The Metropolis Hastings Algorithm


The Metropolis Hastings algorithm is a random walk on the graph that aims to obtain a representative sample of the graphs node independent of there connectivity. In a typical random walk a walker on a node a goes to a node b with probability \(1/n_{a}\) where \(n_{a}\) is the number of nodes to which a is connected. In the Metropolis Hastings random walk the probabilities have been adjusted. It works like so:

  1. On node a pick a connected node b at random.
  2. Let \(p_{a,b}\) be the probability of going from a to b. This will be \(1/n_{a}\). Let \(p_{b,a}\) be the probability of going from b to a, or \(1/n_{b}\).
  3. Let \(p\) be the minimum of \(1\) and \(\frac{p_{a,b}}{p_{b,a}}\)
  4. With probability $p$ go from a to b otherwise stay at a
  5. Repeat

The trick here happens at point 3. If \(p_{a,b}\) is greater that \(p_{b,a}\) then you go to b with probability 1. So if a is less connected than b… By making this adjustment you reverse the natural tendency for random walks in graphs to visit highly connected nodes more than less connected nodes.

It’s slightly hard to believe this works. Lets look first at the numerical simulations and see what happens:

Numerical Simulations:


Below we model a network made up of 500 nodes that represent people. The graph displays the number of social links per person

from faker import Faker
fake = Faker()

states = [fake.name() for _ in range(500)]
T = TransitionMatrix.uniform_bidirected(states, 0.9)


people = T.p.keys()
num_friends = [len(T.p[person]) for person in people]
y_pos = np.arange(len(people))
num_friends.sort(reverse = True)
plt.bar(y_pos, num_friends, align='center', alpha=0.5)
plt.ylabel('density')
plt.title('Number Connection Per Person')
plt.show()

png

Lets see what happens now if run a random walker orbit on the network. The graph displayed shows the rates at which the orbit visits each node.
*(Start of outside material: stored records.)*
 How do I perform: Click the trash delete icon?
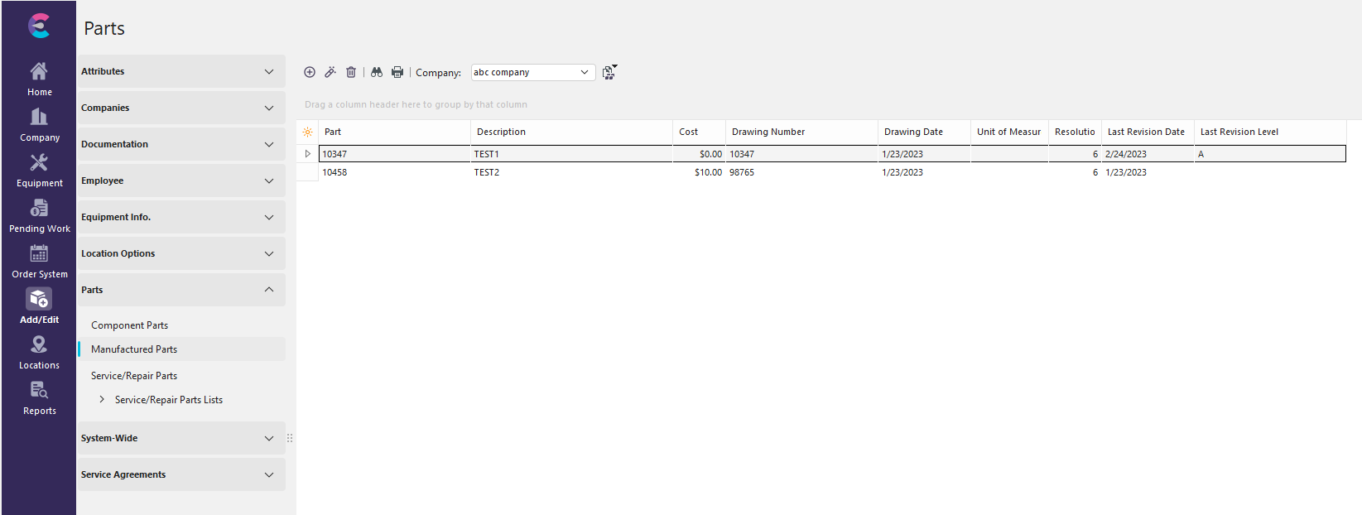(351, 72)
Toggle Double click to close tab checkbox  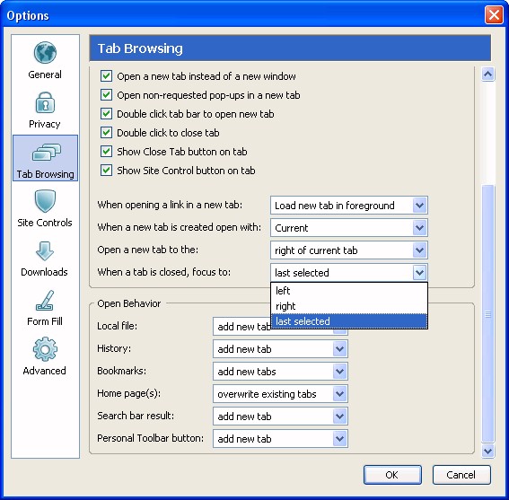pos(106,133)
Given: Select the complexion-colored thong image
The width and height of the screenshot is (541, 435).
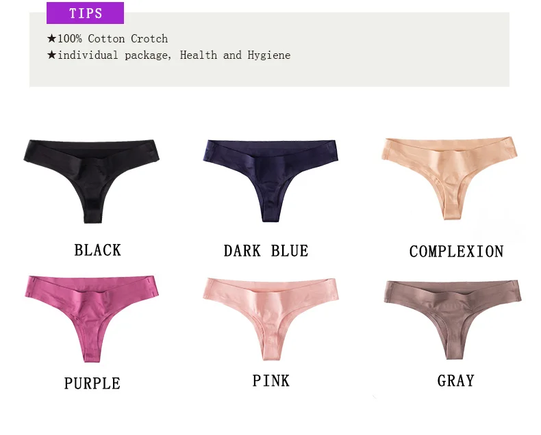Looking at the screenshot, I should coord(449,178).
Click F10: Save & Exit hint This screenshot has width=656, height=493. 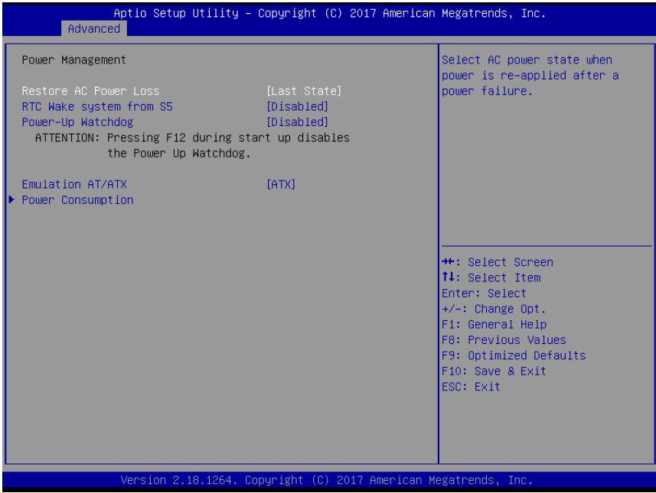pos(494,371)
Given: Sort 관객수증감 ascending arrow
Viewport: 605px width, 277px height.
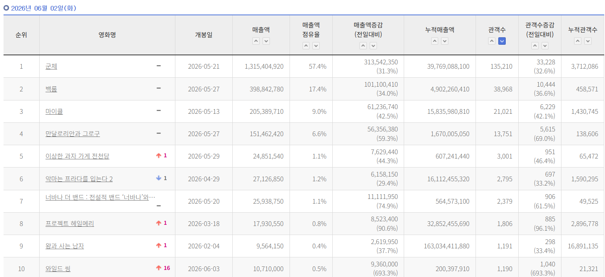Looking at the screenshot, I should pos(535,46).
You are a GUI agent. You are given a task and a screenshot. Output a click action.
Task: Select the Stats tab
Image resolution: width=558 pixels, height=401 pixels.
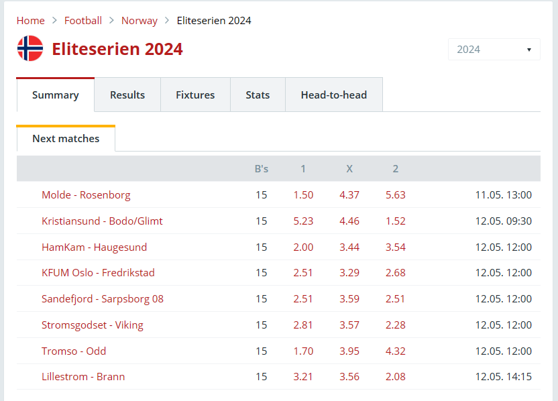(258, 95)
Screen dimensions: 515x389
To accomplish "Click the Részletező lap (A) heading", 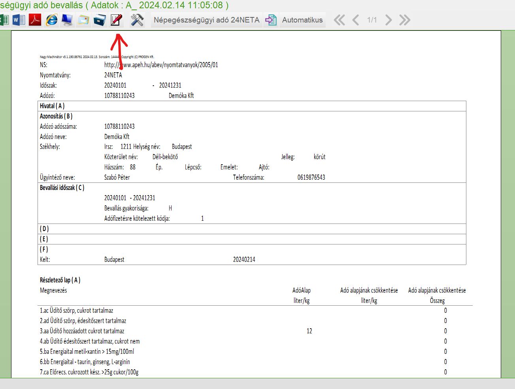I will pyautogui.click(x=60, y=280).
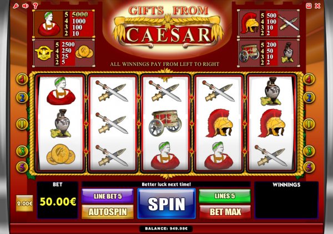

As you can see it’s not uniform and some nodes are visited far more than others.

uniform = State.from_uniform(states)

person = random.choice(states)
orbit = [Walker(person)]

for i in range(3000000):
    orbit.append(T@orbit[-1])

orbit_dist = State.from_orbit([o.state for o in orbit])

print('Node Visiting Rates: ', orbit_dist.dist(uniform))
orbit_dist.draw()
Node Visiting Rates:  0.013756605858492924

png

Now instead of a normal random walk lets try a Metropolis Hastings random walk and see what we get:

person = random.choice(states)

orbit = [MetropolisWalker(person)]

for i in range(3000000):
    orbit.append(T@orbit[-1])

orbit_dist = State.from_orbit([o.state for o in orbit])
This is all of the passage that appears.